It is still missing a 7805 regulator (it powers from USB-to-Serial adapter), a 5v1 Zener diode protection for a resistive divider (measuring up to +55Vcc but is ok if I don't get close to the maximum voltage) and those two trimpots are just for show (not soldered) as they are 100K instead of 10K - one is for testing the ADC, the other is for LCD contrast.

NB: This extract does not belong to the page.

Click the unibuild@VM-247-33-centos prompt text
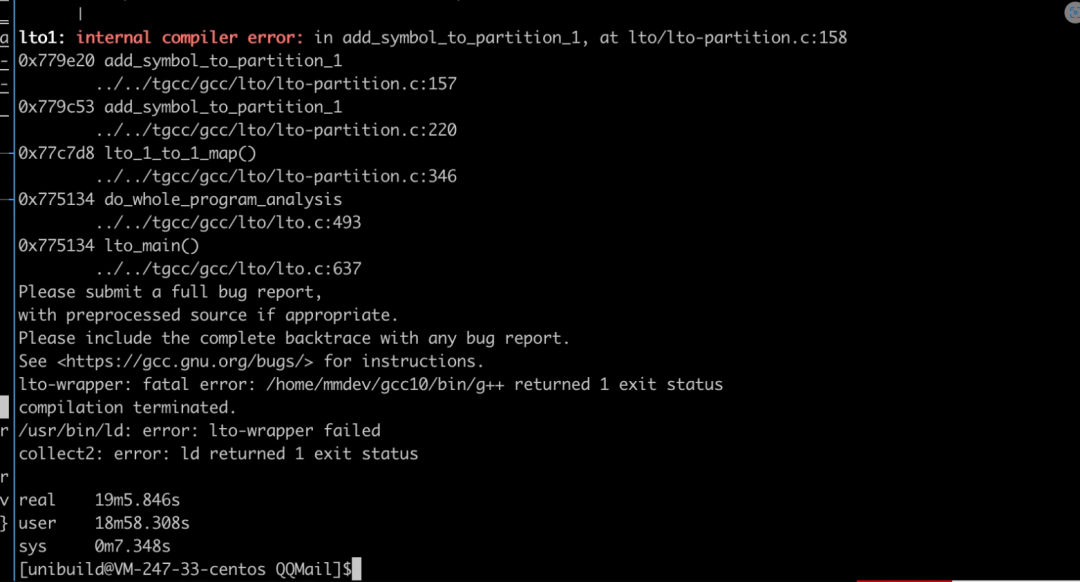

It has a PCF8583 as RTC (not tested yet) with two jumpers for 4k7 pull-up resistors and a smd battery socket bellow the board, a serial connection (Arduino standard) with a jumper on VCC and the another on the automatic reset function (which is not used by the actual bootloader, a modified AN1310 serial bootloader who needs a button to enter in boot mode):


The taller 3pin female connector (Arduino socket style) is to accommodate an interchangeable IR decoder (for 36, 38 or 40 KHz) and the smaller 3pin female connector is for a Dallas temperature sensor. The longer female connector is for 16x2 LCD display:


There are 2 user buttons, 4 user LEDs, a trimpot for ADC testing, a resistive divider for measuring external voltages, an ICSP connector (the black horizontal 6pin female connector):


12 years ago I recovered from a vintage computer board this Bubble Display (3 digits 7 segment) which I had no immediate use for it (not even curious to see the pinout), with the code "HP 5082 7433" It was hard to fit into such a small space and a single-sided design but now is ready to be stressed (datasheet here - and here, you can find a 4 digits one on ebay):


Until now, I've tested only the bootloader and did a blink a LED test. Personally, I'm not happy with the final result. Originally, the board was 100x80 mm (the maximum on Eagle Lite) then I had to resize it to 100x75 mm because it was what I had available, then I had to move the peripherals around to make space for the Bubble Display which was a last minute addition (remembered that I had it and I thought it would make a better impression than a single, regular 7seg. digit).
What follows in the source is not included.